PROBLEM DETAILS ▸
Copy every line below precisely as it appears.

[Stored data entries]

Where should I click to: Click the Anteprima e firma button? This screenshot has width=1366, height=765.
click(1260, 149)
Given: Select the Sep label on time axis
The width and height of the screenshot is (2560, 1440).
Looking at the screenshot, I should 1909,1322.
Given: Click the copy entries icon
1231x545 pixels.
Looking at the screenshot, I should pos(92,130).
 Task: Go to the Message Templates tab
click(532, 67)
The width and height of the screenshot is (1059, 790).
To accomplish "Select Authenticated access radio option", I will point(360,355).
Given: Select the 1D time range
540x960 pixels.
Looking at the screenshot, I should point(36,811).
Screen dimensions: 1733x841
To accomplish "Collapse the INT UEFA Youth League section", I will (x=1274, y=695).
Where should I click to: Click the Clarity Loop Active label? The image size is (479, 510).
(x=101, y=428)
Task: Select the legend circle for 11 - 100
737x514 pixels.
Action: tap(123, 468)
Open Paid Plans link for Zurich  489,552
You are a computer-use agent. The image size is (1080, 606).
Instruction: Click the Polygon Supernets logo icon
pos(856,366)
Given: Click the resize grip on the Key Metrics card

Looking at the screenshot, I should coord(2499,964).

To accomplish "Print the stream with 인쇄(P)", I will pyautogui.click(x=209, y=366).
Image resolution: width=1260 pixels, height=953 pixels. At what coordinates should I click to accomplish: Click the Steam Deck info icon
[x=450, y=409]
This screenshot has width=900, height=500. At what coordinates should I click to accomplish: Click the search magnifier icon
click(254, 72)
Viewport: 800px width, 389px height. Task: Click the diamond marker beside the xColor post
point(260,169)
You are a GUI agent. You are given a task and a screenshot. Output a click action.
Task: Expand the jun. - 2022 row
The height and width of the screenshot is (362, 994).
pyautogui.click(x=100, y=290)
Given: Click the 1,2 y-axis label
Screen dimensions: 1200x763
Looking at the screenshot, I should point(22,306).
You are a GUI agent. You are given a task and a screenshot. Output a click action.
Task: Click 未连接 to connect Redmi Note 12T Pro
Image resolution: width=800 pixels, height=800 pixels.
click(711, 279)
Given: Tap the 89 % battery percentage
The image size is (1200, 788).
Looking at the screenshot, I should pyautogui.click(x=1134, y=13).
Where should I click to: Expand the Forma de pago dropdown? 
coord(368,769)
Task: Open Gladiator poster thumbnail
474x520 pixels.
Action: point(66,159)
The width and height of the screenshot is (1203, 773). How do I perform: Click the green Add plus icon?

REPLY TO THE TASK ▸
Where should I click to: Click the Anteprima e firma button? This screenshot has width=1366, height=765.
click(1260, 149)
Given: Select the Sep label on time axis
The width and height of the screenshot is (2560, 1440).
Looking at the screenshot, I should 1909,1322.
Given: Click the copy entries icon
1231x545 pixels.
Looking at the screenshot, I should pos(92,130).
 Task: Go to the Message Templates tab
click(532, 67)
The width and height of the screenshot is (1059, 790).
To accomplish "Select Authenticated access radio option", I will point(360,355).
Given: Select the 1D time range
540x960 pixels.
Looking at the screenshot, I should point(36,811).
Screen dimensions: 1733x841
To accomplish "Collapse the INT UEFA Youth League section", I will (x=1274, y=695).
Where should I click to: Click the Clarity Loop Active label? The image size is (479, 510).
(x=101, y=428)
Task: Select the legend circle for 11 - 100
737x514 pixels.
Action: tap(123, 468)
Open Paid Plans link for Zurich  489,552
You are a computer-use agent. The image size is (1080, 606).
Instruction: Click the Polygon Supernets logo icon
pos(856,366)
Given: Click the resize grip on the Key Metrics card

Looking at the screenshot, I should coord(2499,964).

To accomplish "Print the stream with 인쇄(P)", I will pyautogui.click(x=209, y=366).
Image resolution: width=1260 pixels, height=953 pixels. At what coordinates should I click to accomplish: Click the Steam Deck info icon
[x=450, y=409]
This screenshot has width=900, height=500. At what coordinates should I click to accomplish: Click the search magnifier icon
click(254, 72)
Viewport: 800px width, 389px height. Task: Click the diamond marker beside the xColor post
point(260,169)
You are a GUI agent. You are given a task and a screenshot. Output a click action.
Task: Expand the jun. - 2022 row
The height and width of the screenshot is (362, 994).
pyautogui.click(x=100, y=290)
Given: Click the 1,2 y-axis label
Screen dimensions: 1200x763
Looking at the screenshot, I should point(22,306).
You are a GUI agent. You are given a task and a screenshot. Output a click action.
Task: Click 未连接 to connect Redmi Note 12T Pro
Image resolution: width=800 pixels, height=800 pixels.
click(711, 279)
Given: Tap the 89 % battery percentage
The image size is (1200, 788).
Looking at the screenshot, I should pyautogui.click(x=1134, y=13).
Where should I click to: Expand the Forma de pago dropdown? 
coord(368,769)
Task: Open Gladiator poster thumbnail
474x520 pixels.
Action: point(66,159)
The width and height of the screenshot is (1203, 773). How do I perform: Click the green Add plus icon?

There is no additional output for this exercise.